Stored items
▶
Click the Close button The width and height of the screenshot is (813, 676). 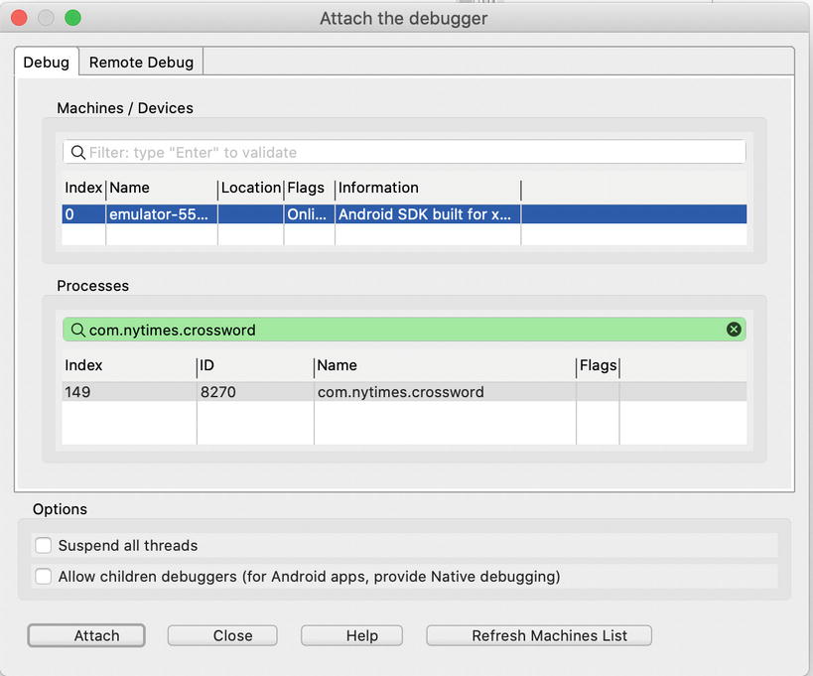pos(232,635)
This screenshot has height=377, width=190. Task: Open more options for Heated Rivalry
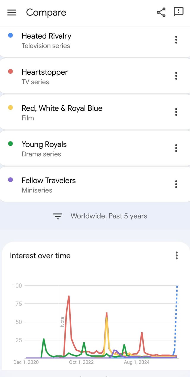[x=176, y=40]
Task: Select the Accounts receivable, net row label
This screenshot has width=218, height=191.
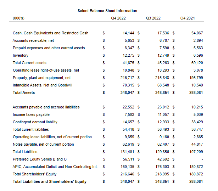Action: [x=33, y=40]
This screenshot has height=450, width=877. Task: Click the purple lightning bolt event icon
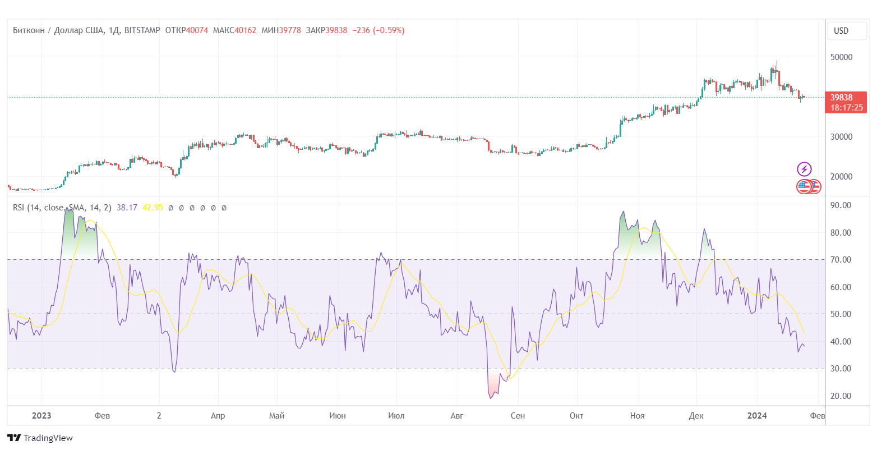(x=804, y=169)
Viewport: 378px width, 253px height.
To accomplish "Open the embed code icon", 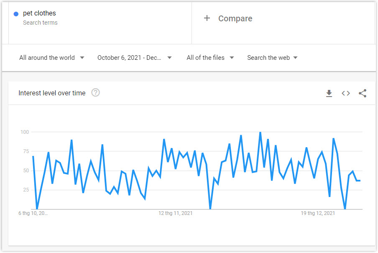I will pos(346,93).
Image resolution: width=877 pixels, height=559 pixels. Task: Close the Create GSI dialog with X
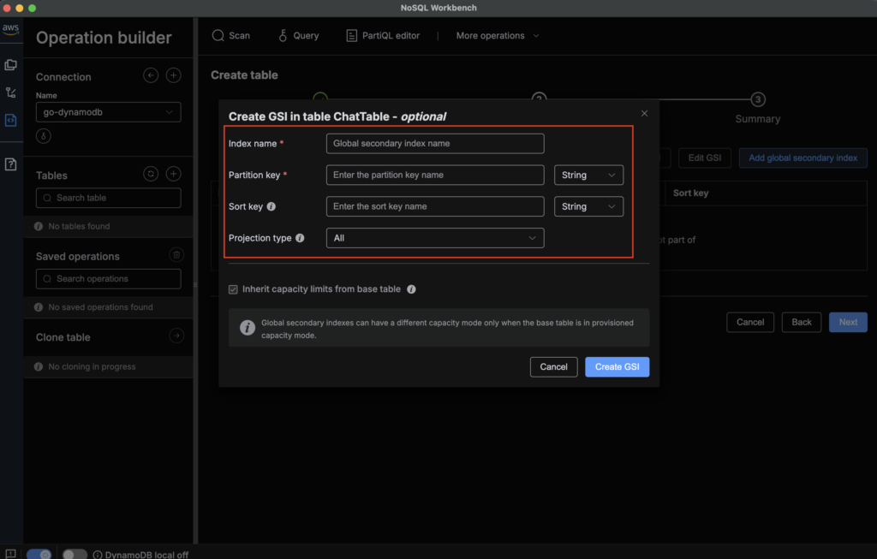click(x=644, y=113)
◀
▶
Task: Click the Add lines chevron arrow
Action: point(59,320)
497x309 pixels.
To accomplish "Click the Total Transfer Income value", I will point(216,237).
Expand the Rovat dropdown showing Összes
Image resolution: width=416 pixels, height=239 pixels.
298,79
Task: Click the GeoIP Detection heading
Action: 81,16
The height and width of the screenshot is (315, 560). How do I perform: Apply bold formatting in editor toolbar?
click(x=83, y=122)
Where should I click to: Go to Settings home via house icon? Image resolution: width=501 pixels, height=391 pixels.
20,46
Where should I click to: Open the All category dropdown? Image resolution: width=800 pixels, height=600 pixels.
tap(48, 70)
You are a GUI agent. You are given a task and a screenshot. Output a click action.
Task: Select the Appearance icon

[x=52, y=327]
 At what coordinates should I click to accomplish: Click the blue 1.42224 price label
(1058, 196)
◀
=== PROBLEM STATEMENT ===
Using the data above, print only the lines starting at the one with "Task: Select the Accounts" and ending at the one with "Viewport: 378px width, 253px height.", exactly as they stand, minus the pictures.

=== RESULT OF THIS TASK ===
Task: Select the Accounts receivable, net row label
This screenshot has width=218, height=191.
Action: [x=33, y=40]
This screenshot has height=450, width=877. Task: Click the purple lightning bolt event icon
(x=804, y=169)
Viewport: 378px width, 253px height.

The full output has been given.